God is in the Forgiving Business

What are your childhood memories about Ash Wednesday?

I grew up in the Congregational tradition and don’t have remember anyone talking about Ash Wednesday or even Lent – at church or at home.

I was vaguely jealous of my Catholic friends who seemed to spend hours discussing what they might “give up” for Lent – candy? Ice cream? TV?  What would be an acceptable – but also sustainable for 40 long days – sacrifice? They talked about the challenge of abstaining from meat on Fridays. And then of course there were the ashes – more than slightly embarrassing to the middle school crowd. It was agreed that going to church after school was much preferred than walking around the halls with a dark smudge on your forehead.

But for this bland Protestant, Ash Wednesday came and went – no church service, no sacrifices, no ashes.

These days as a Congregational (UCC) pastor, it is my privilege to help lead a community Ash Wednesday service with two other congregations. It is a pleasure to worship with one’s neighbors but honestly, we also come together out of the realization that this particular service is often not well-attended. It is one of those days when we are grateful for Jesus’ reminder that where even two or three are gathered in his name, he promises to be present.

Why do so few people carve out time for this mid-week service? Partly it’s logistics. Society does not mark this occasion.  No one gets time off for Ash Wednesday. Families’ hectic pace of juggling sports and after-school activities does not slow down for this religious observance.

Partly I think it’s the ashes. Who wants to be reminded that “from dust you came and to dust you will return”?  The season of Lent has gained the reputation of being a dreary requirement that one must grudgingly endure in order to finally reach the glorious celebration of Easter.

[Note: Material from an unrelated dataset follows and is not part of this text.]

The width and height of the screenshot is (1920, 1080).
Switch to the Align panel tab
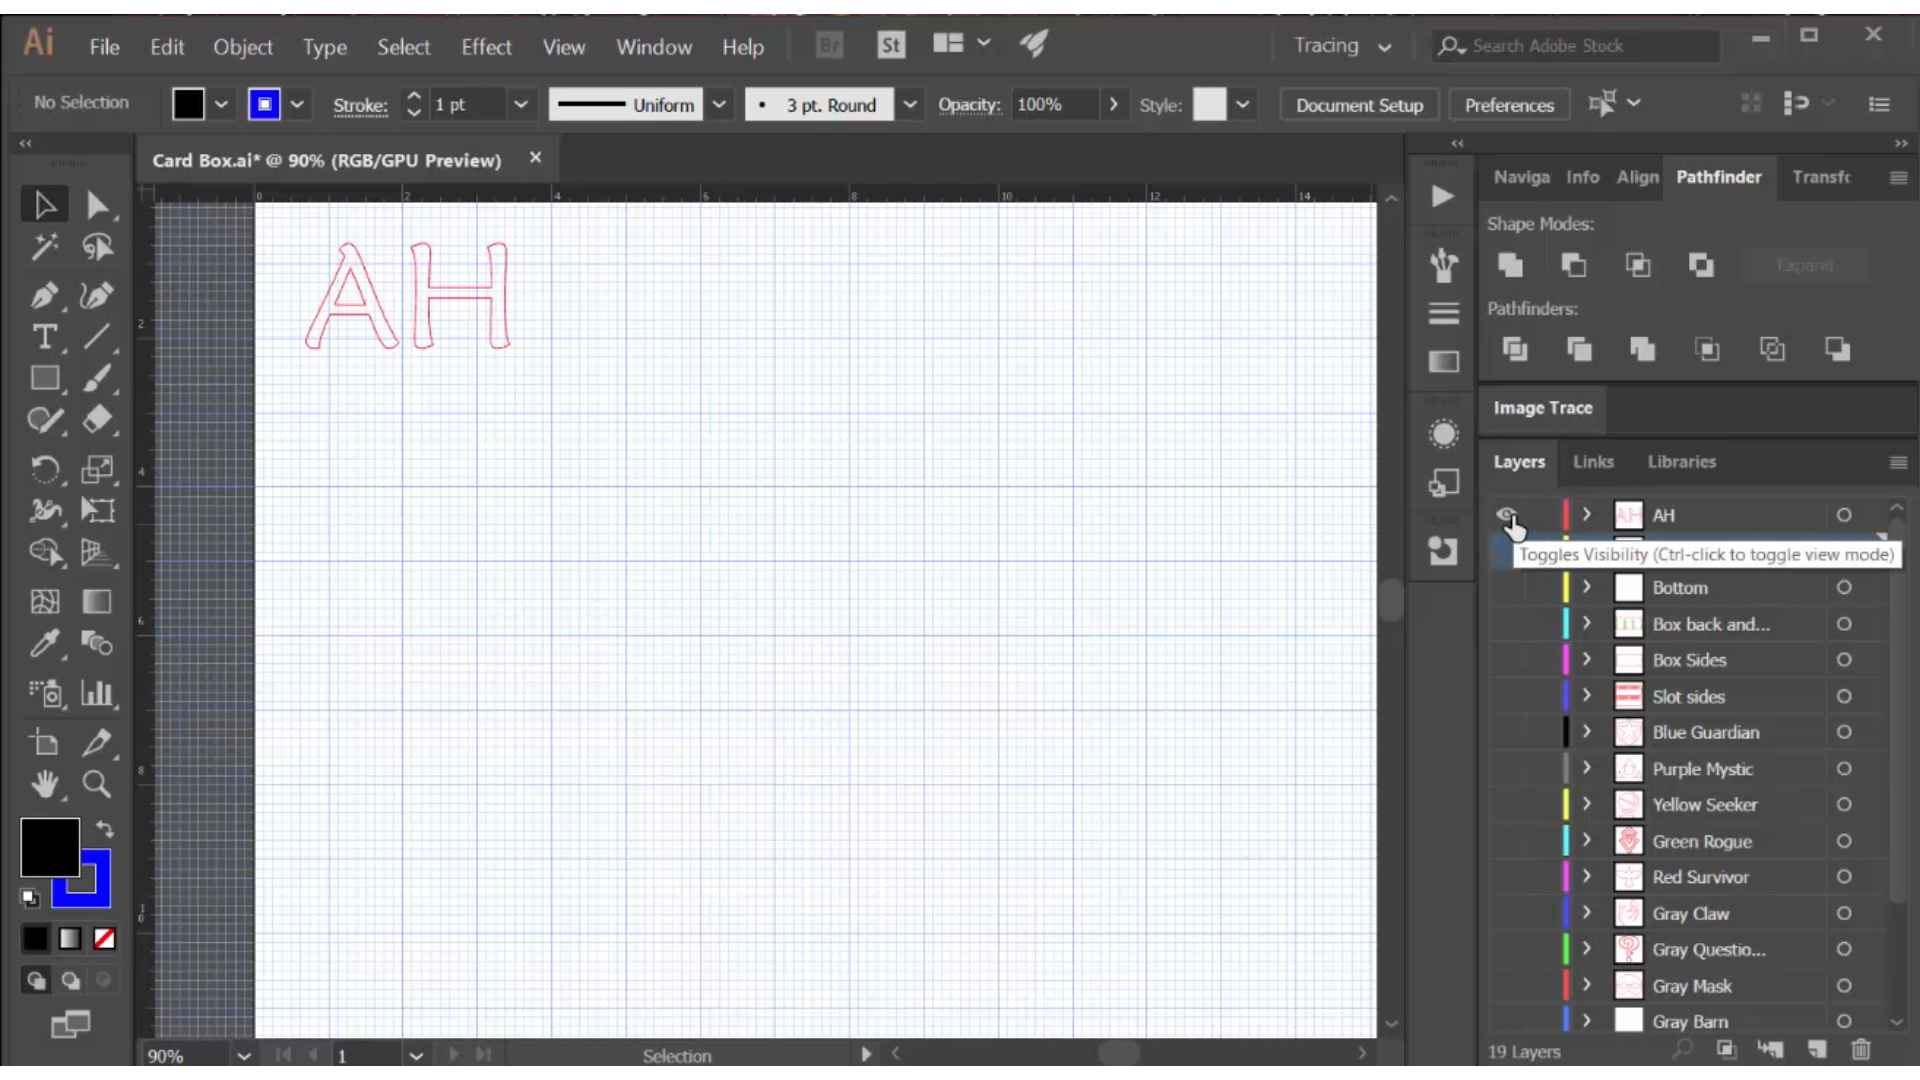point(1637,177)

And yet – what if we tried to re-set our attitude about this season of reflection and penitence? What if instead of regarding Ash Wednesday as a guilt-inducing reminder of all we have done wrong, we come with gratitude to God who can free us from our mistakes and release from the burden of remorse?

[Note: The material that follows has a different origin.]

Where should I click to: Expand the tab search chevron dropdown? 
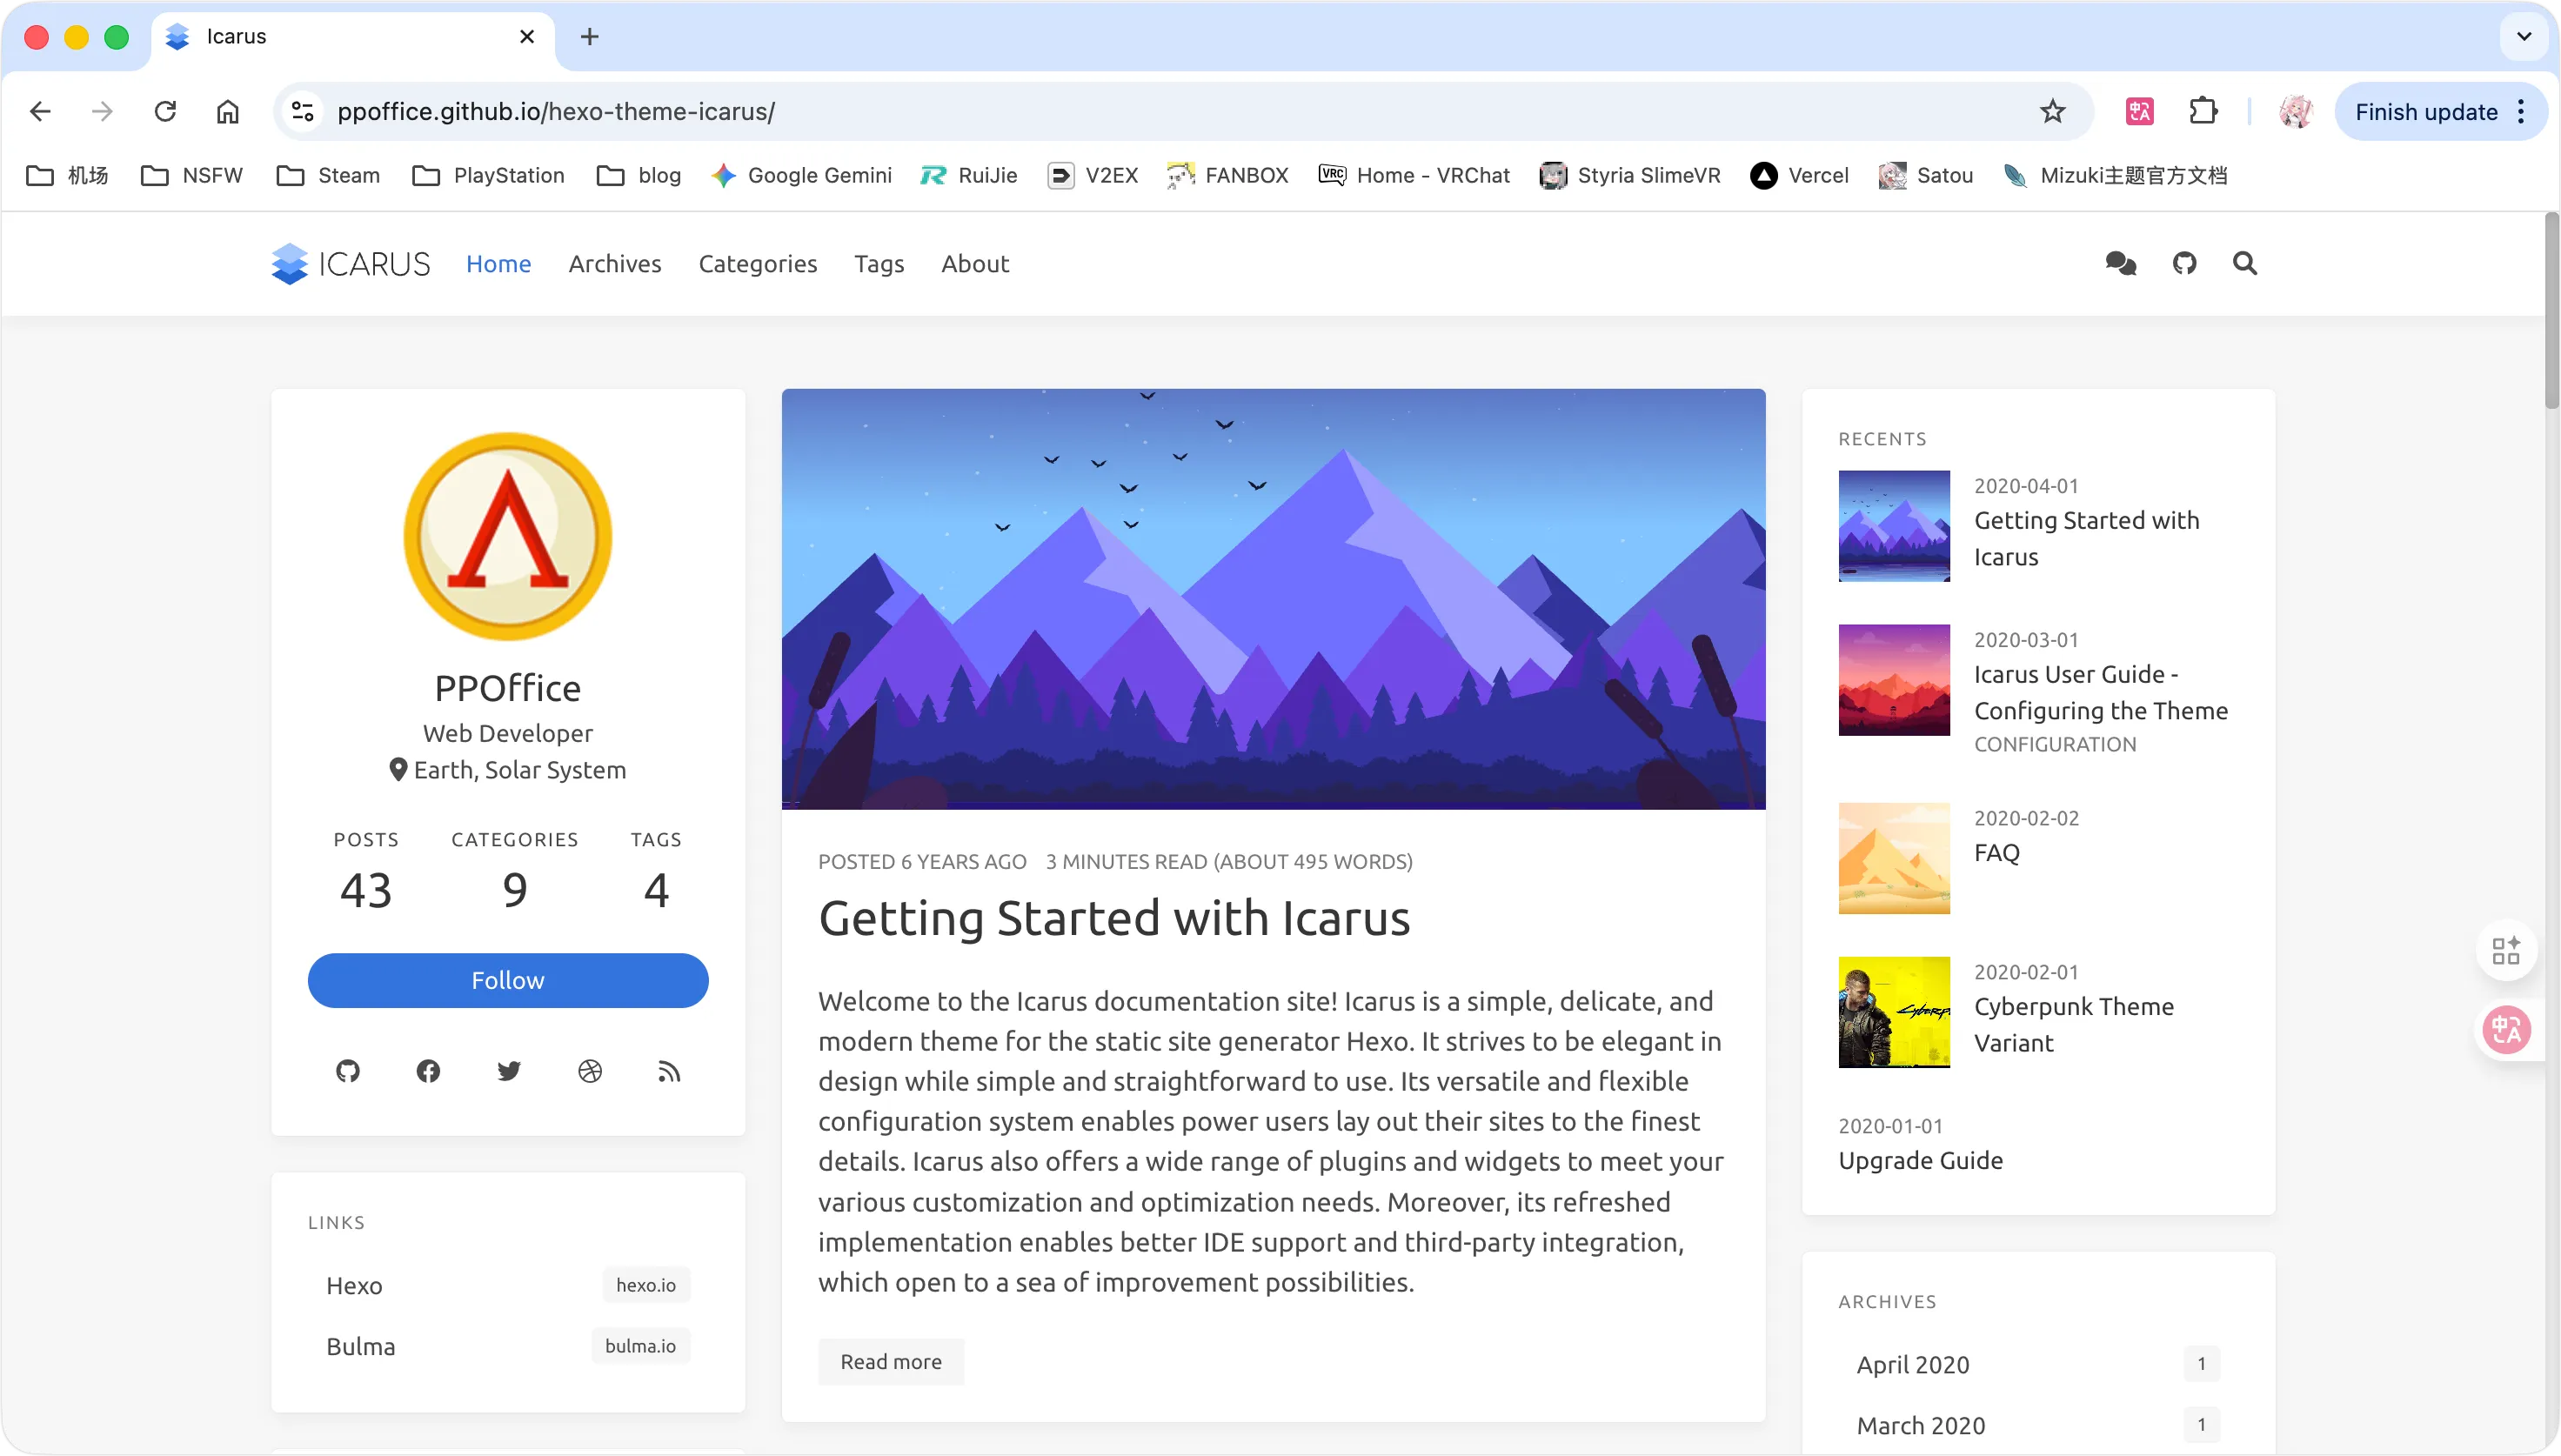[x=2524, y=36]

God is in the forgiving business.  Ash Wednesday, even in its quiet solemnity, can be a celebration and recognition of that.

Ash Wednesday reflects a simple truth. We all sin. We hurt others and we hurt ourselves.  We damage the earth.  We waste time. We get caught up in mindless activities while people close by and far away suffer.  We do things we shouldn’t and don’t do things that we should.

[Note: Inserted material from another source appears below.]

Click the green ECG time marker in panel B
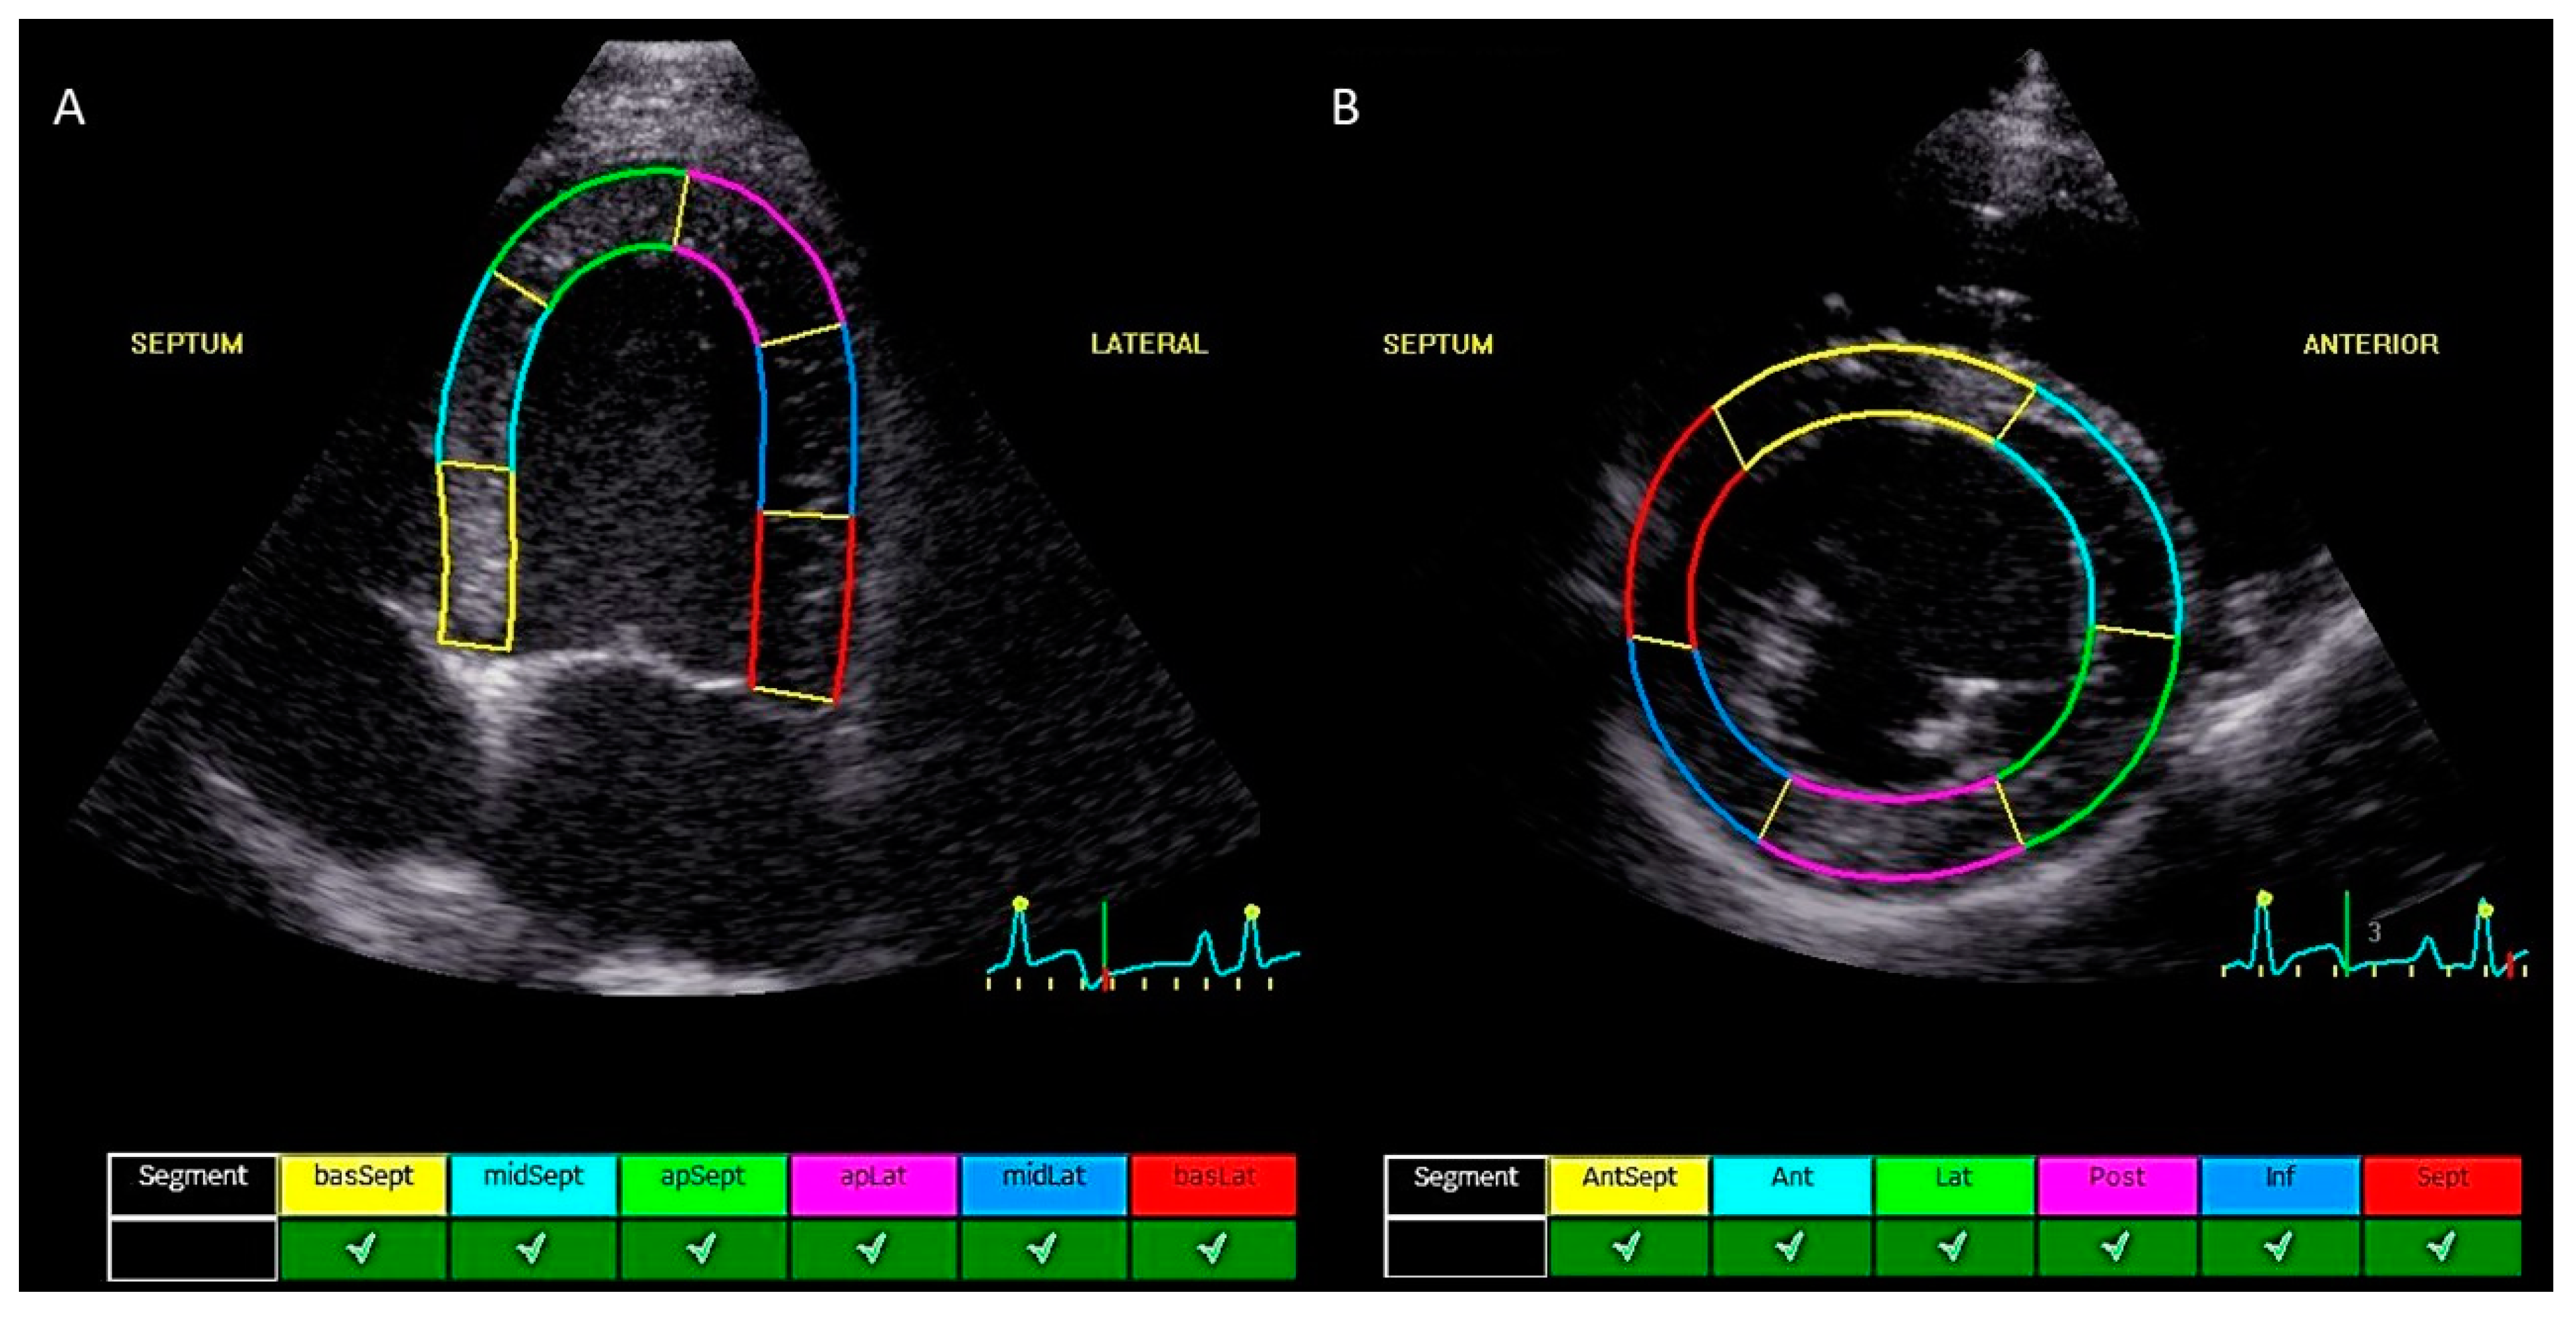2576x1317 pixels. pos(2346,930)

Here is the Ash Wednesday response to that.

  • Don’t wallow in guilt. Wallowing never did anyone any good.
  • Instead, give those sins, mistakes, and regrets to God.
  • Together, we can pray the words of the psalmist

Have mercy on me, O God,
according to your unfailing love;
according to your great compassion
blot out my transgressions.
Wash away all my iniquity
and cleanse me from my sin.
(Psalm 51)

 

Psalm 51

The burdens that weigh us down can crumble like ashes and blow away in the wind. Our past mistakes are absorbed by God’s love so something new can grow.

So this year, maybe you’ll want to try an Ash Wednesday service. Dare to be vulnerable enough to confront your need for forgiveness. Rejoice that God wants to hear our prayers. God welcomes each one of us just as we are today.

Ash Wednesday offers the relief of forgiveness, the promise of being able to start over, and the possibilities implied by a clean slate.

What a gift.Psalm 51 12

2 thoughts on “God is in the Forgiving Business

  1. Carol Crump Bryner

    When I was growing up, Ash Wednesday was marked for me by seeing my Catholic cousins and many of my Catholic friends come to school with black smudges on their foreheads. It was so common then that no one ever, that I remember, remarked on it. I don’t think I’ve seen one of those smudges in years. I like the idea of being able to start over, but I also think it’s good to be reminded that we’re all elemental – all a part of a greater organic world.